Emergency services rushed towards the plane with 78 people on-board after it finally halted having skidded across the runway. Smoke continued to steam from the plane after firefighters extinguished the main fire.
"The blaze was devouring the plane,” Alyona Osokina, a witness inside the main terminal, told the Dozhd television network. She described passengers who escaped from the plane making their way towards the main airport building. “This horror and tragedy happened before our eyes," she said.
The Russian-made Sukhoi Superjet was headed for the northern Russian city of Murmansk when it ran into trouble not long after take-off from Moscow. Flight tracking data shows the plane circled Moscow twice before making its emergency landing 45 minutes later.

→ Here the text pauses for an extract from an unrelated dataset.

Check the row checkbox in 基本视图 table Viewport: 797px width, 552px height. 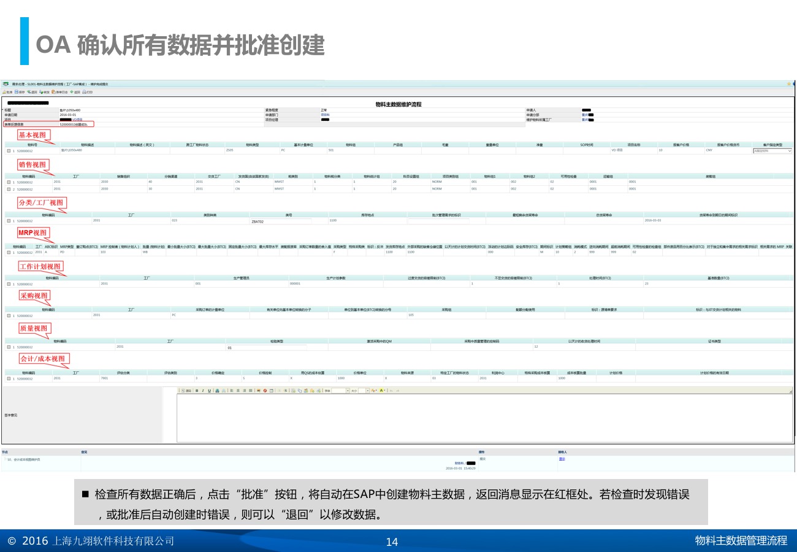click(9, 150)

The reasons for its emergency landing were not immediately clear, but Aeroflot said a “technical reason” was responsible and that the Superjet’s engine caught fire during landing.
Denis Evdokimov, the pilot of the Aeroflot flight, told a Russian blog the plane was hit by lightning, which knocked out radio communications and forced him to take direct control of the plane. He said that emergency communications were restored intermittently and that he did not know why the landing had been so abrupt.
The Interfax news agency reported that the SSJ100 plane only succeeded in making its last-minute landing on its second approach. Sources said the plane’s impact on landing was so hard that debris became entangled in the engines which sparked the fire.
The Kremlin’s spokesperson Dmitry Peskov on Monday morning said that President Vladimir Putin extended his “deep condolences” to those who had lost loved ones in the incident. Mr Peskov added that the president had ordered a thorough investigation to determine what exactly had happened.
Prime Minister Dmitry Medvedev has ordered a special committee to investigate the disaster and officials in the Murmansk region where the plane was due to arrive on Sunday evening have reportedly announced a three-day mourning period.
State-run news organisations on Sunday evening were accused by some observers on social media of purposefully omitting the name of the airline in their initial reports, in what some experts said was an attempt to shield Russia’s national airline from blame.
Russia’s aviation industry has suffered several high-profile accidents in recent years. In February last year, 71 people died when Saratov Airlines flight 703 crashed shortly after taking off from Moscow. In 2016, FlyDubai 737 crashed in poor weather near southern Russia, killing all 62 passengers.
This is the second fatal accident involving a SSJ100. In 2012, a demonstration flight in Indonesia struck a mountain, killing all 45 aboard.
However on Monday, RBC, a Russian business news outlet reported that in April a domestic SSJ flight from Moscow was grounded due to a technical failure and that a separate SSJ flight in February was forced to return to Moscow after experiencing technical problems.
RBC said that also in February, an SSJ Aeroflot flight from Moscow to Thessaloniki in Greece returned after take-off because of issues with its hydraulics.